Marwan Rechmaoui: I am Marwan Rechmaoui. I'm a visual artist who lives in Beirut, Lebanon. Beirut by the Sea is like a tango between Beirut and the sea. It reflects the ancient relation between the city and the Mediterranean.
The work depicts the shape of the shoreline of Beirut city in 2017. Beirut is surrounded by sea from three sides, and then you have the mountain from the fourth side, so the land is very limited.
For me, mapping is like drawing. You draw to understand how something is structured. I chose to represent the land with solid cement because the land is completely full of building. And then in opposition, we have the liquid sea. When you work with beeswax, it's almost like water when it's hot. So you pour it and then it cools down. And the brass in the middle because the brass have quality when it oxidizes, it turns into greenish blue. So in a couple of years, it's gonna look like the shoreline of Beirut with all the algae on the rocks.

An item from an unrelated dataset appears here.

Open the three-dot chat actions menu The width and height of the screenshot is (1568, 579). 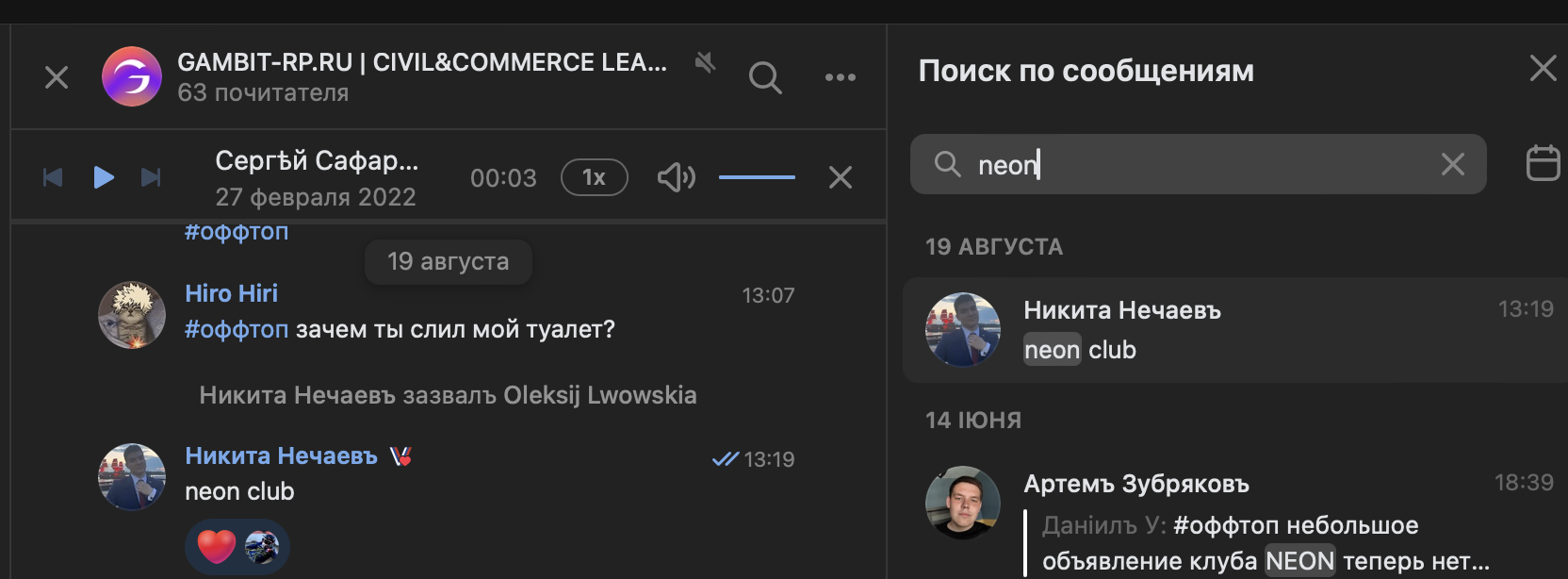[840, 77]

For me this brass line is a line of history and stories and memory. If you compare it to older maps, you're going to see a lot of differences. It was very important for me to have it accurately, because all the details you see in the line, they are places that something happened in them.

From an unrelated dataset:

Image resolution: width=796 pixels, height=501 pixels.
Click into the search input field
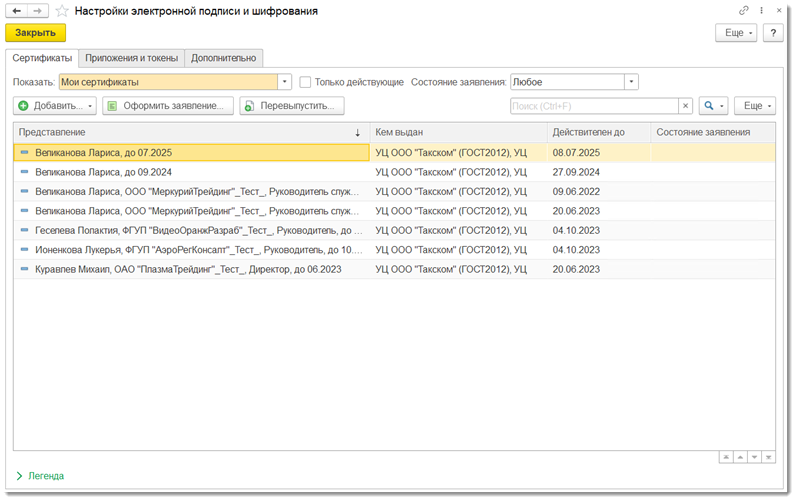tap(593, 106)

For example, in the center of the work, the most forward part of the concrete, this is a landfill. They bulldozed the old town and dumped it into the sea and they gained extra land. The port on the right hand from this landfill, in the August 2020 blast, this almost trapezoid shape, it changed. The explosion made a big hole in in the docks. And things go on like this: each curve, each corner have a story in it.